▶ [What the exercise asks]
Pick up the market news piece about the weekend sell-off after the OPEC collapse and write what comes next, starting right after its last line.
[Text provided — start]
Following what may have been the most drama-filled weekend since “Lehman Sunday”, in which we saw not only another major spike in covid cases around Europe and the US, but also the total collapse of OPEC after Saudi Arabia unilaterally decided to flood the market with deeply discounted oil in a desperate attempt to crush the competition (yet which may backfire and soon lead to riots in Riyadh), markets are reacting appropriately and just like during Lehman Sunday, everything is crashing:
- S&P emini futures are down more than 4% in early trading, plunging as low as 2,845 and fast approaching their limit down price of 2,819 as investors around the world puke risk in an unprecedented fashion.
[Text provided — finish]
[Extracted records — start]
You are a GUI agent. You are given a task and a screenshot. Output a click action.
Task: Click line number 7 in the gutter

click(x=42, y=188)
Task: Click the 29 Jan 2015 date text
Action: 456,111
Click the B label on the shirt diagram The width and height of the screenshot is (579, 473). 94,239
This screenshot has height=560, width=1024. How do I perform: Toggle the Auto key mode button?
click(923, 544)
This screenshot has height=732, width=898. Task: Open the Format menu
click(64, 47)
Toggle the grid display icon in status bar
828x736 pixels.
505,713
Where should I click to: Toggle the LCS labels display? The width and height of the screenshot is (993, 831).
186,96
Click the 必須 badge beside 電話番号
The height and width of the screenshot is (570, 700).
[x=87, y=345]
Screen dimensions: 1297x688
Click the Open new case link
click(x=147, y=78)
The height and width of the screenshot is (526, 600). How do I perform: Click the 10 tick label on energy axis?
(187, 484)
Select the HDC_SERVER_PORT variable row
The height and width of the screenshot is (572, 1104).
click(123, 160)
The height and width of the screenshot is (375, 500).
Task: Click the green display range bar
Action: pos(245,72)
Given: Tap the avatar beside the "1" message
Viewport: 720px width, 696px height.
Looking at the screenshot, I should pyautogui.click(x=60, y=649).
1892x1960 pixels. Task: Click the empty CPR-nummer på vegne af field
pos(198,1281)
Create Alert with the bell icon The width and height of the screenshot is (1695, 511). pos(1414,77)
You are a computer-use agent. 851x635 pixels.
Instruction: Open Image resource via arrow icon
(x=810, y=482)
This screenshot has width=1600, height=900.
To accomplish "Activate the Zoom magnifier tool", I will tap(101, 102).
[Extracted records — finish]
▶ [Task answer]
What happens now? Well, earlier today Morgan Stanley said that to stabilize markets, the Fed would need to announce not only a rate cut but also resume official QE…
We believe equity markets will struggle until policy-makers get back ahead of the curve with more interest rate cuts and an extension of the current balance sheet expansion and/or an official quantitative easing program – something we think is likely coming
… and with spot VIX likely set to trip 60 or more, the Fed will need to do something or risk another Great Depression, although how sending nominal bond yields into negative territory across the board will help markets remains to be seen. Maybe the Fed’s time has finally run out?
Or maybe Trump – who provoked the market gods one too many times with his relentless stock market boasts as stocks hit artificial high after artificial high – actually has something up his sleeve, because moments after futures opened, he tweeted a rather cryptic “nothing can stop what’s coming.”